The $335k engineering job where you don't write any code
AI generation, wherever its used, seems to lower the barriers to entry to any profession. Artists and copywriters are most obviously at risk, but software development may be the next big field to have AI take over.
AI research company Anthropic recently put out a job listing for a 'prompt-engineer' and prompt librarian. The base salary? An impressive $250k-$335k.
The job description states that the role entails figuring out "the best methods of prompting our AI to complete a wide range of tasks," and documenting the process.
While there is no confirmation that coding will be a part of the job, the position demands rudimentary coding skills. "At least basic programming and QA skills" and the ability to be "comfortable writing small python programs," are specified as requirements.

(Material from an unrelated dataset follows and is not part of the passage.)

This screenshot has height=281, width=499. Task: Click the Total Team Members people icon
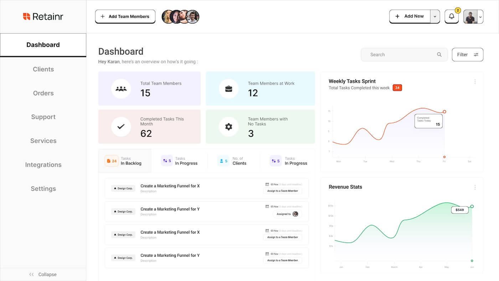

Beyond Anthropic, the biggest name in machine learning right now, OpenAI, is hiring around 1,000 engineers to make writing code via their platform ChatGPT more reliable and effective. They're willing to compensate their staff even more to do so; both research and engineering roles in applied AI at the firm can earn a salary of $370k.

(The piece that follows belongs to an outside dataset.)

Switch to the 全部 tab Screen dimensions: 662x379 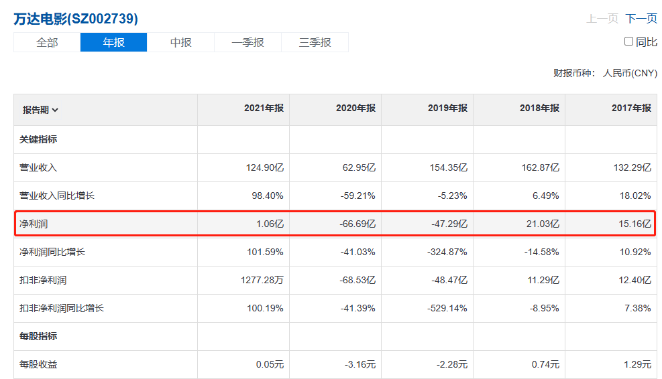[x=47, y=42]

That doesn't mean the days of coding have already been and gone. It will be a while until we see AI code generation widely adopted at Amazon, where the company is reportedly begging employees not to use ChatGPT after discovering proprietary code inputted into the generator had been used to train the algorithm and was appearing in responses generated for other users.
Rather than supplanting coders entirely, AI might supplant them partially. The Financial Times reports that CoPilot, an AI assistant, is in effect for Microsoft's Github division and works by suggesting lines of code when developers give it an initial prompt.
Where could we see it first in the finance space? Perhaps JPMorgan. The bank is, according to Bloomberg, far ahead of competitors when it comes to hiring "people with skills needed for AI," filing patents and deploying it into their work.